In particular, the device may comprise several input bowls and several corresponding output bowls, each input bowl being connected to an associated output bowl through a duct.
Liquids to be analysed may be put into the input bowls and/or reagents may be put into the corresponding reservoirs by micropipetting (using a micropipette).
According to another embodiment, liquids to be analysed may be placed into the input bowls and/or the reagents may be put into the corresponding reservoirs using leak tight fluids input devices such as a lid placed on the reservoir or the bowl and connected to a syringe or a pressurized tank.
Liquids and/or reagents may be placed using a combination of the two methods described above.
For supports with a large number of bowls and/or reservoirs, the liquids to be analysed and/or the reagents may be brought in automatically by means of a high-resolution distribution (dispensing) robot. Furthermore, sequential analyses in which at least one of the reagents is replaced by another over a period may be automated by sequentially adding several different reagents into the corresponding reservoir. A neutral buffer liquid may or may not be added into the reservoir between two distinct reagents.
According to one particular aspect of the invention, the internal duct(s) may be designed to be brought close to at least a second face of the analysis support so that there is only a thin wall separating it from the said second face. In one particular embodiment, the thin wall may be less than 100 μm thick.
More precisely, the wall is chosen to be sufficiently thin to enable heat exchange with thermal sources external to the analysis support.
In particular, the wall separating the ducts from the second face may be chosen to be thinner than a wall separating ducts from each other or from the bowls.
According to another aspect of the invention, the face of the ducts opposite the thin wall may have a thermal barrier that can be made using a layer of material that does not conduct heat well and/or a substrate structure in which a cavity filled with air or a gas that is not a good heat transporter can be located on the ducts.
This thermal barrier can make the temperature in the ducts more uniform.
According to another aspect of the invention, the device may also comprise a thermal support independent of the analysis support, the thermal support comprising a heat exchange face with at least one thermal source and the said thermal support possibly being added removably onto the analysis support in order to bring the heat exchange face into contact with the second face of the analysis support.
The separate nature of the analysis support and the thermal support makes it possible to design analysis supports without their own heating or cooling means. Consequently, this characteristic can significantly reduce the cost of the analysis support. Thus, this support may be of the single use type or it may be used several times, in other words it may be thrown away after one or several uses. One use means the sequential production of a number of analyses, for example close to 1000.

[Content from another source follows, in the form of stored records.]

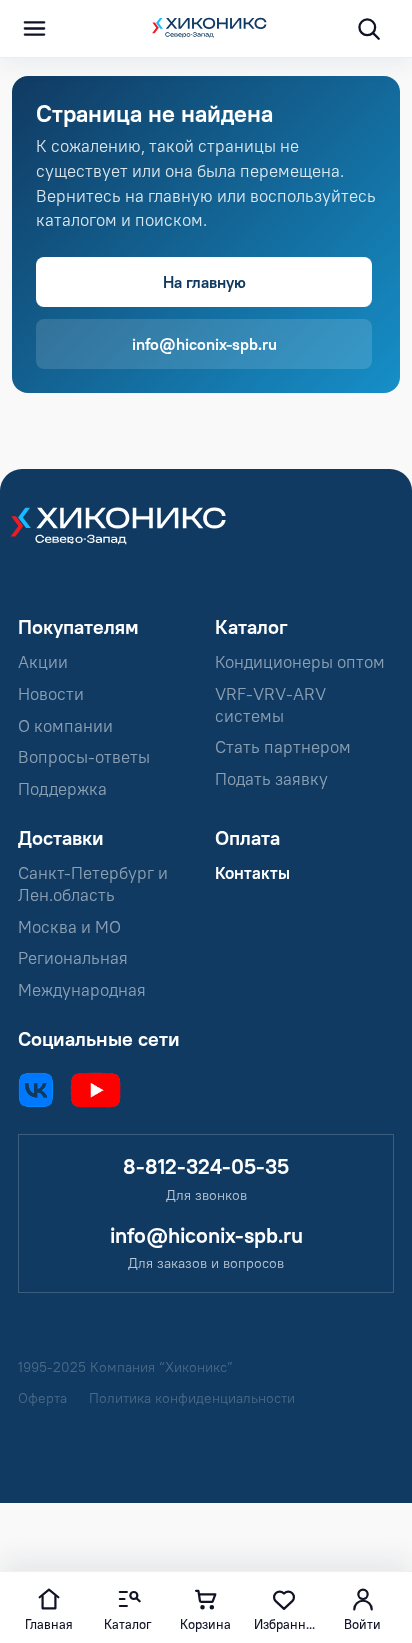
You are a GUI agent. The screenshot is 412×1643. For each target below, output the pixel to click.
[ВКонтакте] (36, 1090)
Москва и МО (69, 927)
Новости (51, 694)
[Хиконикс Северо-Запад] (128, 536)
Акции (43, 662)
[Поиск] (368, 29)
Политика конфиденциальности (192, 1398)
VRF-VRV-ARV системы (270, 705)
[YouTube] (95, 1090)
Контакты (252, 873)
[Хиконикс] (206, 29)
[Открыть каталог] (34, 29)
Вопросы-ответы (84, 757)
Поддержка (62, 789)
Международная (82, 990)
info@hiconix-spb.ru (204, 344)
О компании (65, 726)
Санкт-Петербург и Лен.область (93, 884)
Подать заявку (271, 779)
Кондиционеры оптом (300, 662)
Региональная (73, 958)
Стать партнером (283, 747)
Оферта (42, 1398)
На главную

The heat exchange face may comprise one or several thermostat controlled areas each equipped with at least one thermal source. The thermostat-controlled areas coincide with at least one analysis support area located on the downstream side of a connector between a reagent reservoir and a duct.
By associating a thermostat controlled area of the thermal support with a corresponding area of the analysis support located nearby, for example on the downstream side of each reagent reservoir, it would be possible to control and selectively adapt the temperature of the liquid to be analysed as a function of each reagent used.
The term downstream side used in this case is applicable to the direction of flow of liquids to be analysed starting from the input bowls and working towards the output bowls.
Thermal sources may comprise one or several thermostat controlled electric heating resistances.
Alternately, or additionally, the thermal sources may also comprise one or several ducts through which a heat transporting fluid passes. This fluid may be used to locally heat or cool the analysis support.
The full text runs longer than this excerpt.